Suacelência e Bartolomeu eram amigos de infância. Cresceram juntos na aldeia de Murebwé, nas imediações de Porto Amélia. No dia em que vieram buscar apoio para reparar o Infante D. Henrique, eles embarcaram juntos no pequeno bote. Na viagem até ao navio, ambos cuidaram de não voltar o rosto para trás. Eles queriam que o cais ficasse sem despedida. Para que fossem livres para nunca mais voltarem.
Foram os dois adotados pelo comandante do navio. Mas, logo na viagem para a capital, Suacelência foi atacado por vômitos, e de tal modo se sentiu indisposto que foi deixado na capital. Quando o navio abandonou o porto de Lourenço Marques rumo a Lisboa, Suacelência ficou em terra, acenando com o mesmo lenço que o iria acompanhar por toda a vida.
O jovem Suacelência demorou-se na capital e, quando regressou à sua terra natal, trouxe consigo uma versão heróica da sua passagem pelo navio. Que ele tinha sido expulso do transatlântico por razões patrióticas. Ele, Suacelência, filho e neto da linhagem Susiweia, tinha capitaneado uma revolta à moda do assalto do Santa Maria, por Henrique Galvão. A revolta abortara — em parte pela conivência de Bartolomeu para com os portugueses — e Suacelência tinha sido lançado ao mar. Salvara-se graças à ajuda de uns pescadores que o trouxeram para a praia.
Meses depois, quando voltou de Lisboa, Bartolomeu Sozinho já estava classificado como mentiroso, traidor, colaborador. O que quer que ele dissesse sobre o passado de Suacelência seria entendido como uma intencional falsidade.
Tudo mentiras desse decorativo do Bartolomeu…
A bebida escorre pelo copo, pinga na alcatifa, mas Suacelência, voz pastosa, está demasiado ocupado no relato do passado. A narrativa volta ao início, enroladas que estavam palavras e ideias:
Foram pescadores portugueses que me salvaram…

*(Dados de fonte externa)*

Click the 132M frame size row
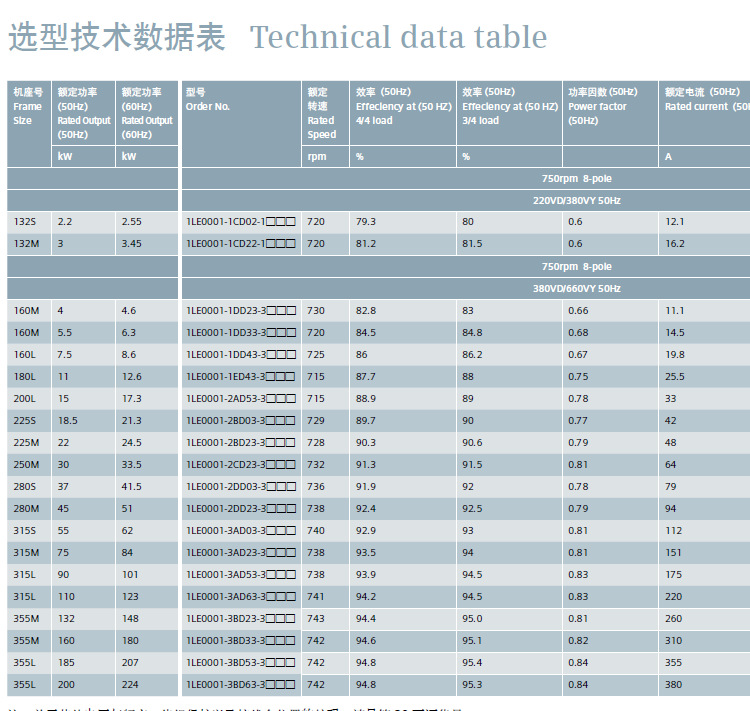Viewport: 750px width, 711px height. (378, 244)
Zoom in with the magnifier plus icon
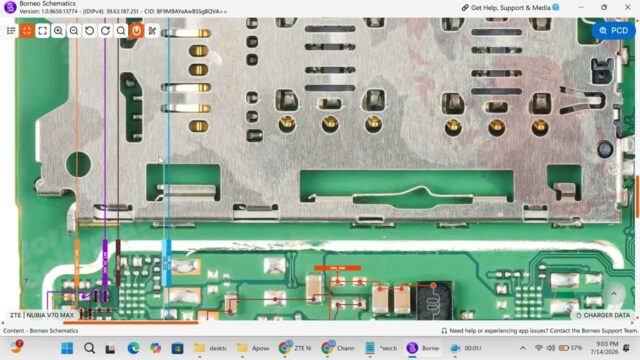640x360 pixels. point(58,31)
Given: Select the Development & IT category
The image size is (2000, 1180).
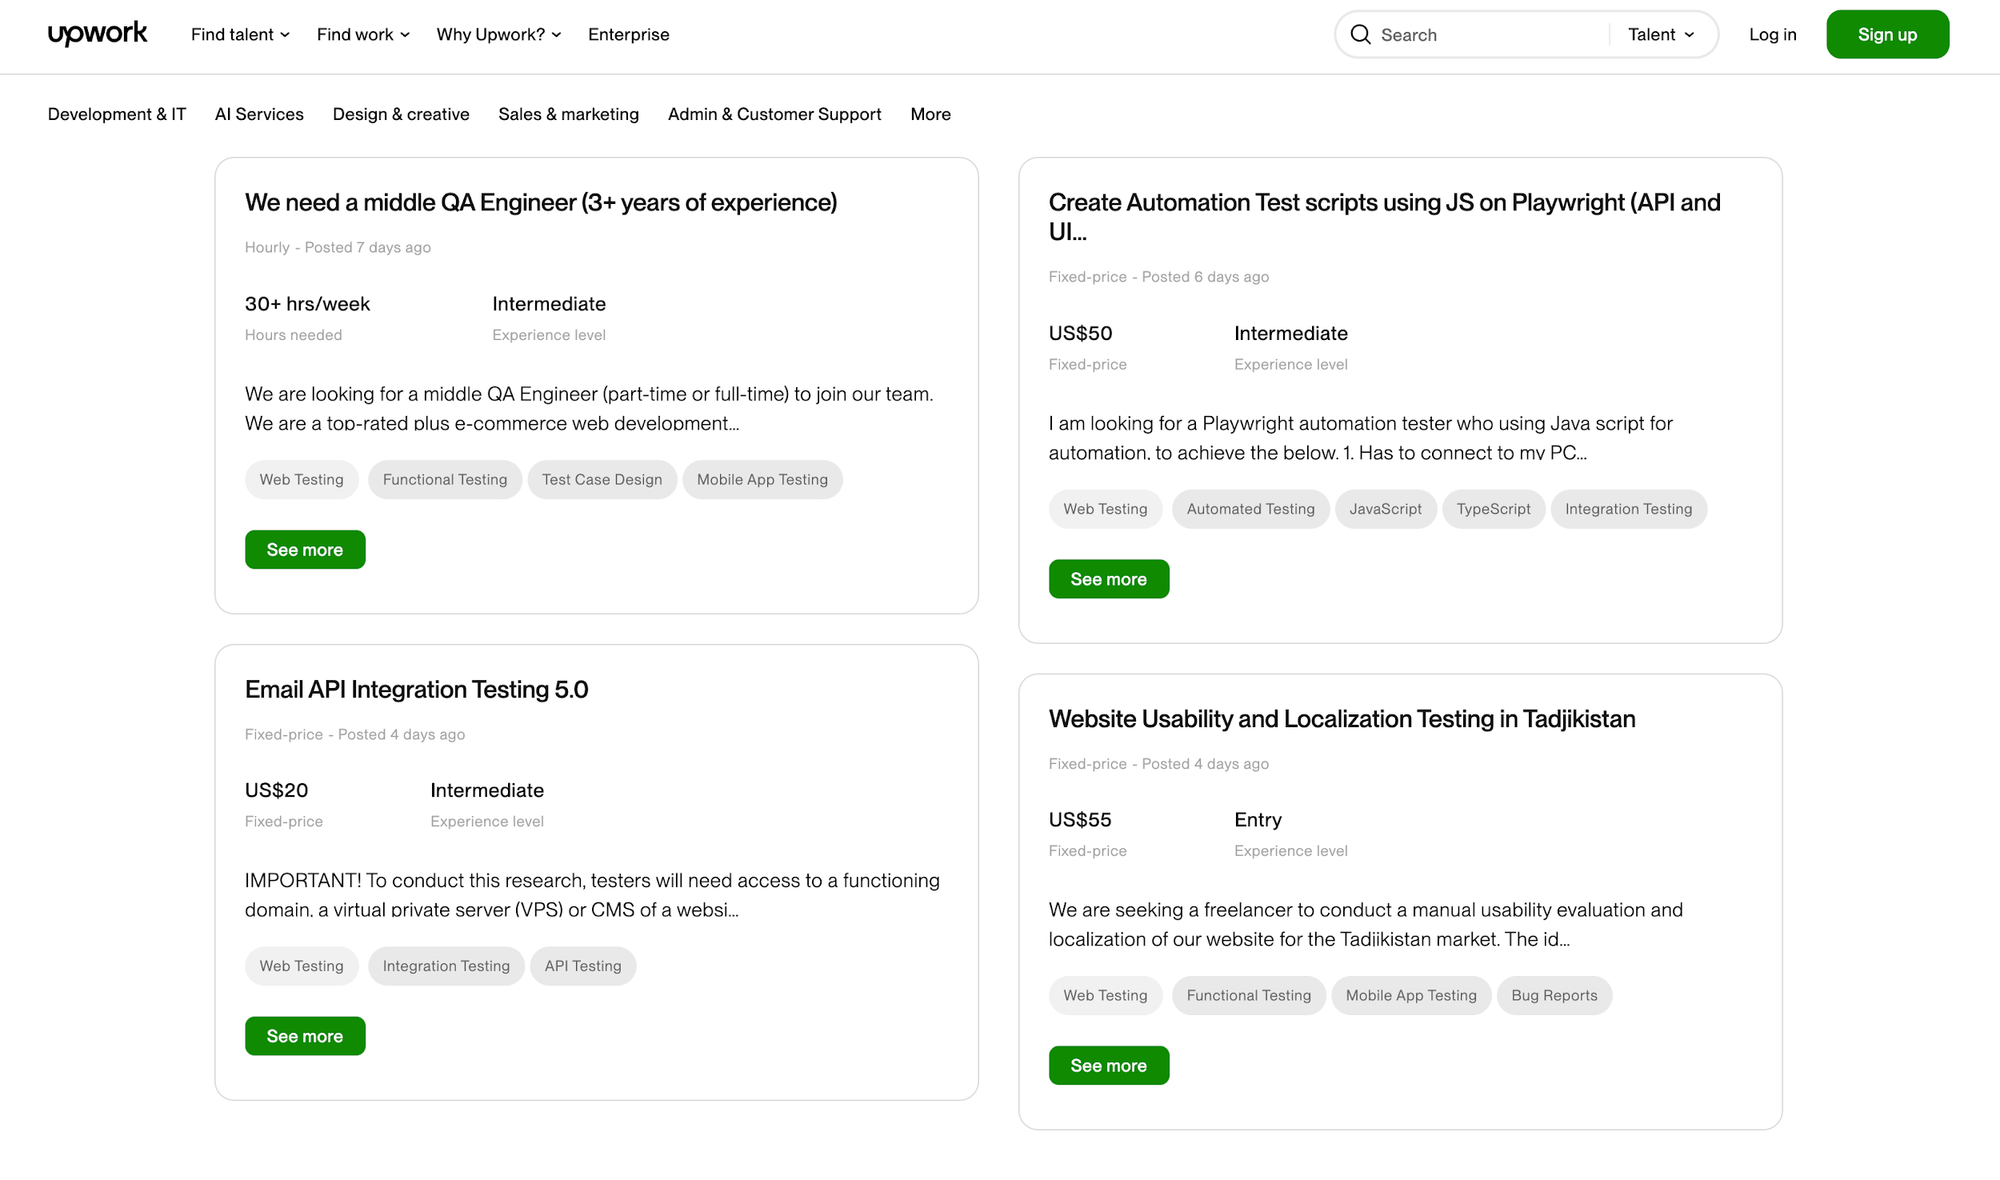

Os pescadores eram portugueses. Todavia, já tinham sido ingleses, italianos, franceses e russos. A nacionalidade mudava consoante as conveniências do relato e a identidade do interlocutor.
Nós aqui gostamos muito dos portugueses.
Ainda bem.
E fique sabendo: eu gosto de si, meu Doutor.
Agradeço-lhe. Eu também gosto de si.
Você é diferente do padre daqui da Vila.
E porquê?
Os padres, eu conheci-os muito bem, tratam a alma como uma árvore: podam-na. O senhor, não. O senhor trata, digamos, do corpo espiritual.
Despedem-se. O Administrador abraça o visitante e o amplexo demora mais do que Sidónio desejaria. Por um instante, ainda nos braços do outro, estranhos pensamentos o assaltam. Teria Suacelência adormecido, no morno amparo do seu corpo? Ou, pior, estaria retirando libidinosos sabores daquele contato?
O anfitrião, por fim, se separa, amparando as mãos nos braços do interlocutor e pergunta:
O que é que eu ia a dizer?
Não sei — responde o médico, desviando-se do hálito empestado do Administrador.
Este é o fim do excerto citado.